Requirement
All pictures should be dropped, and only the lines from the top of the entries below through the line containing "You are a computer-use agent." repeated exactly, both ends included.

The records START

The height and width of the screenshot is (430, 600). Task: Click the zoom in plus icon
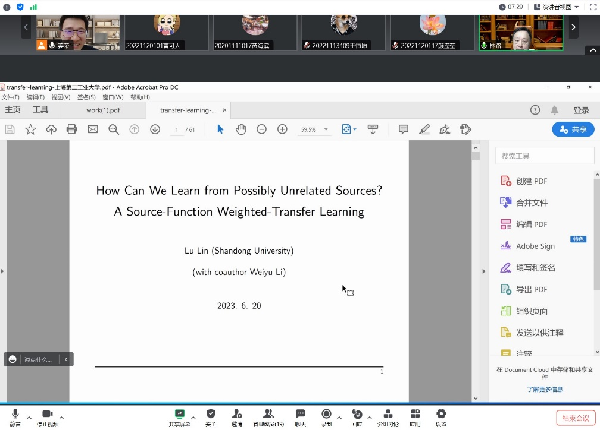tap(283, 129)
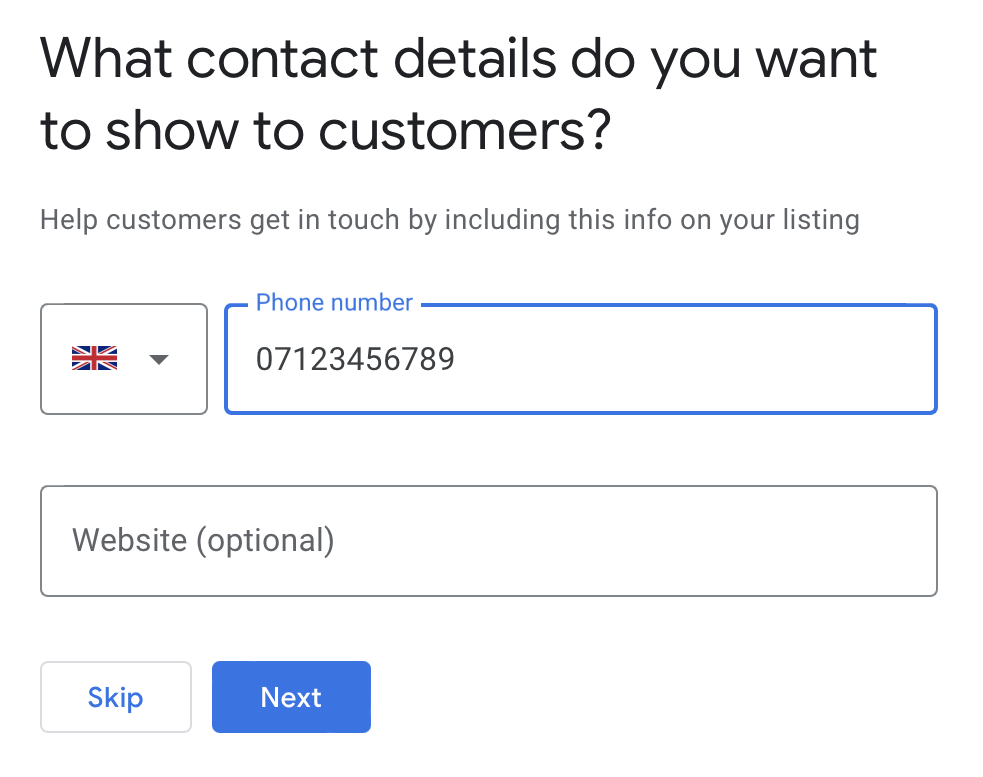Open the country code dropdown arrow
This screenshot has width=983, height=777.
(159, 359)
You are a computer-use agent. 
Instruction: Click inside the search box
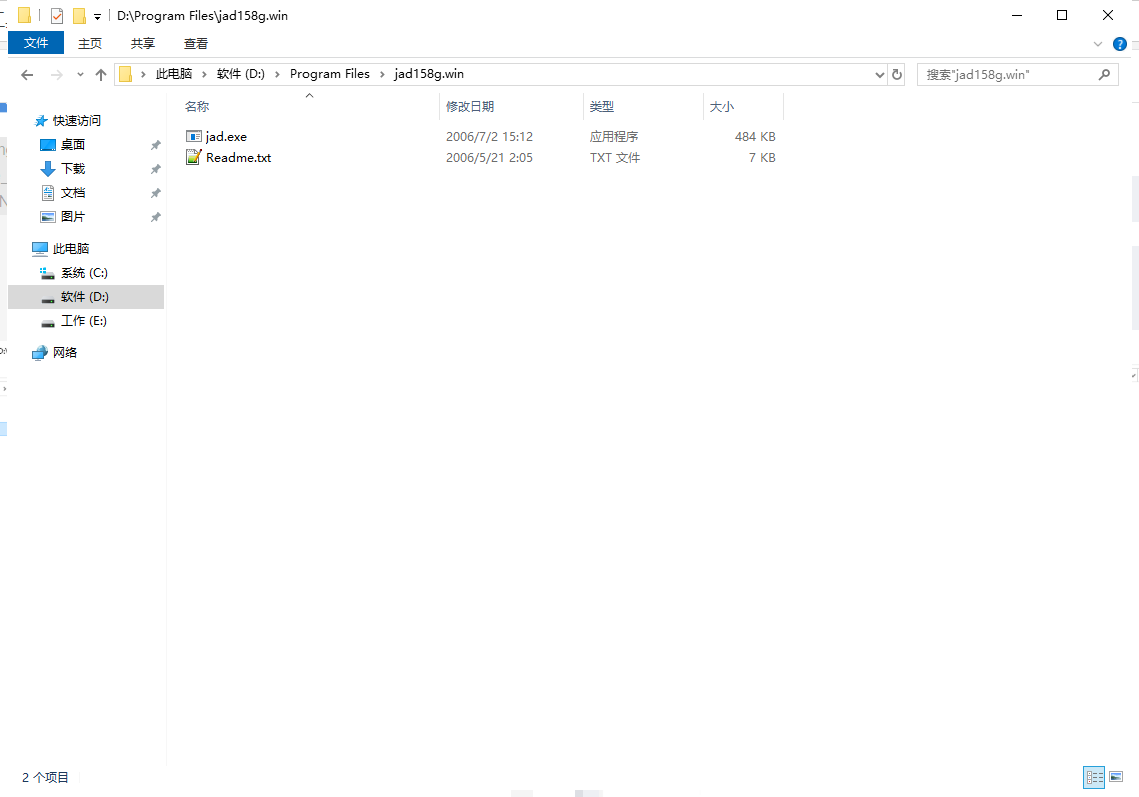click(x=1000, y=74)
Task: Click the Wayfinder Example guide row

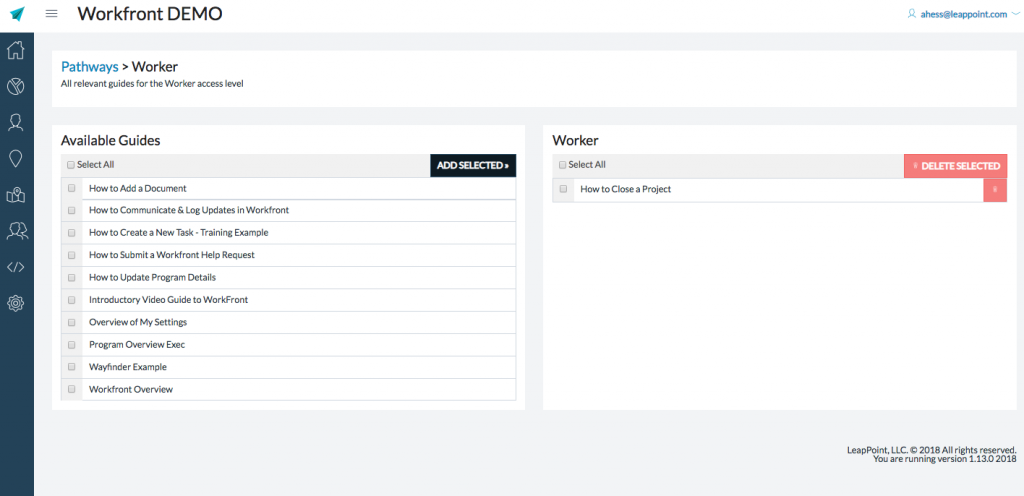Action: (x=128, y=367)

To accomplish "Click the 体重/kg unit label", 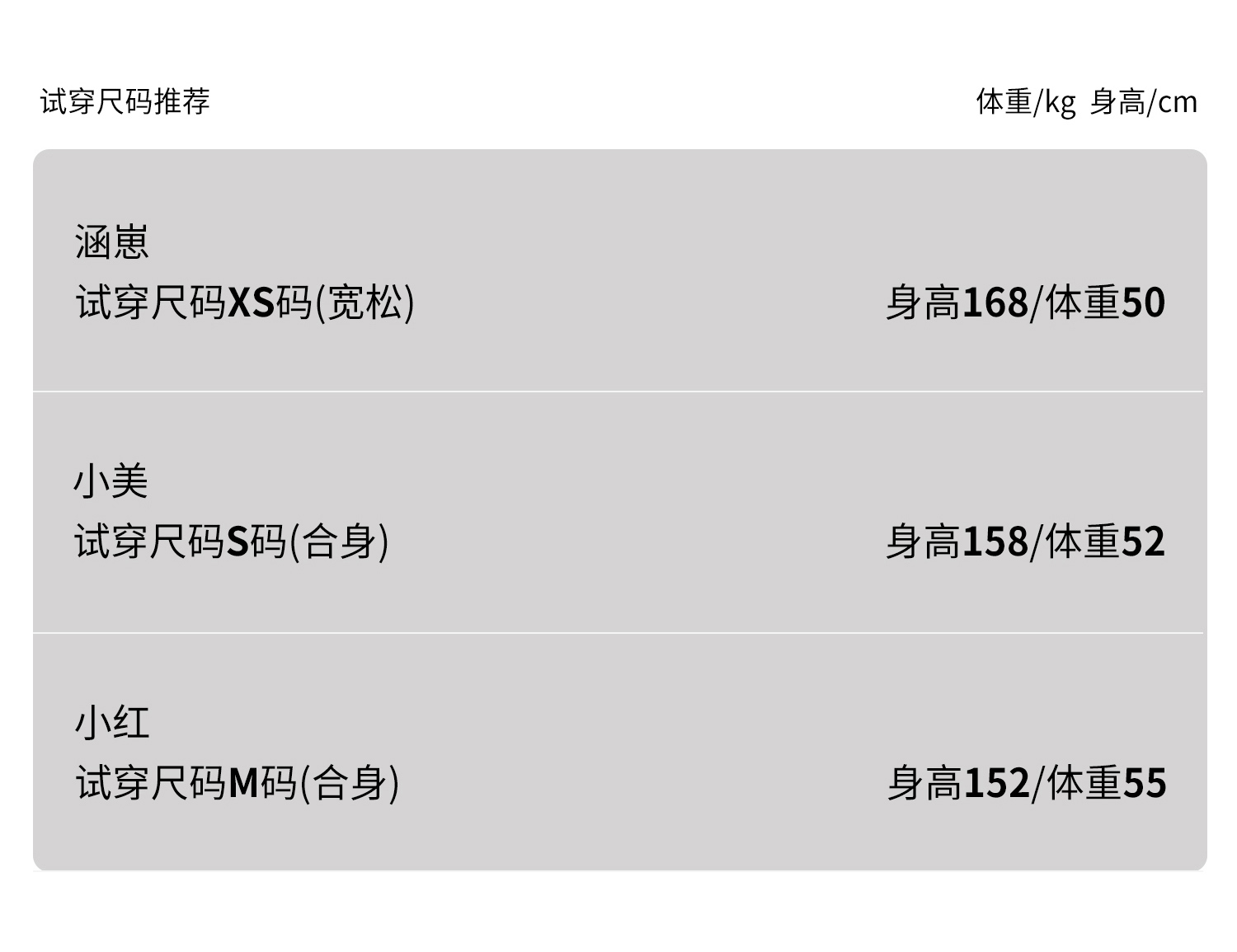I will 1026,101.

The records END

Answer to this exercise
The height and width of the screenshot is (430, 600). Task: Click the zoom in plus icon
tap(283, 129)
Open the country code dropdown arrow
This screenshot has width=983, height=777.
(159, 359)
You are a computer-use agent. 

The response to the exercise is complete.